27.6.07

The Entitled

Reading and researching Elder Abuse claims can be harrowing stuff. Over and over you hear about these relatives left high and dry when the family are taken advantage of by a stranger.
It seems to be strictly about money and expectations. You read the sorrow and anger as estates are not what was expected. Sorrow and anger. Do you read about the quality of life of the Elder person? What their hopes and dreams were? Rarely. It is mostly about the *Entitled*.

Perhaps I have a different point of view because of my background. My Grandparents were not poor and my Grandfather left a sizable estate. Stock options, exclusive properties, and lots of cash were in his portfolio. My Grandfather was a self-made man; an immigrant who worked very hard to attain his wealth. He and his brothers all did very well indeed. Had my Grandfather lived past the 60 years he achieved, life would have been very different for my parents. As it was, the estate passed into the hands of my Grandmother who had no intentions of sharing with anyone.

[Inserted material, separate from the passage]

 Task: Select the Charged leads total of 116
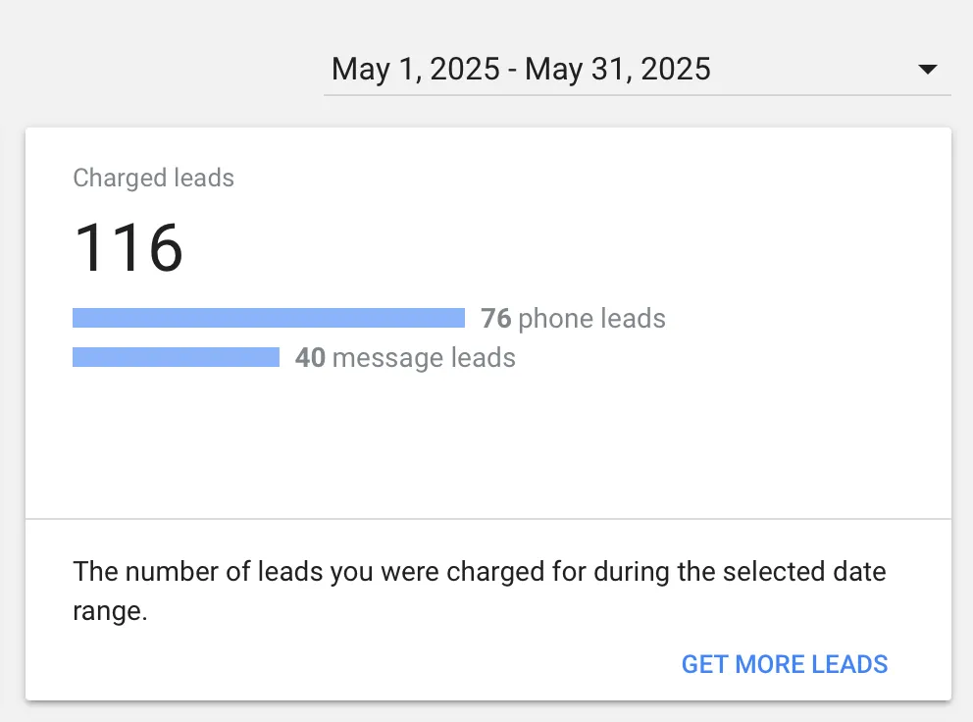click(x=128, y=245)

I grew up watching bitter parents making nice for the sake of their possible futures. My grandmother meant more than money to me. She was a wonderful charming person with a frugal streak and no tolerance for extravagance. My parents were very extravagant and it is fortunate my Father also worked hard and achieved a very good lifestyle on his own merits.
This money inheritance stuff is not for me to brood upon. Of course I like money- who doesnt?
But I am not going to go the way of my Mother who died of colon cancer after decades of obsessing on her lost inheritance.

There is a middle way of course. I do not see much of it in my practice. What I do see are sons and daughters, nieces and nephews swooping in at the end of life and grabbing everything they can while casting a suspicious eye on the *hired help*. Hey, we had a private nurse steal sterling flatware from us too, but that never stopped us from believing the best in others.
I hope she needed it, that's all.

My other observation is that abovesaid relations frequently thank the Hospital Staff and Nurses for the fine care of their deceased, in those last hours, days, weeks. They never think to the people who kept their relation in the home happy and independant. They are too busy taking inventory.

One of the saddest things that happened to me was reading that a private funeral had taken place for my very favourite client. The obituary was placed after the private service. There was no closure for me other than my angel ritual at the beach. I would have liked to be present to honour her amongst other who felt the same way. I know the staff where she lived felt the same way. Empty and lost. But the Doctor and Nurses in that hospital got a huge thanks.

It isn't about being seen, it isn't about the thank you. It is about respect. The respect for your departed, knowing and understanding that the people who were close to them miss them too.
Loss. Sorrow. We need to grieve it to move on.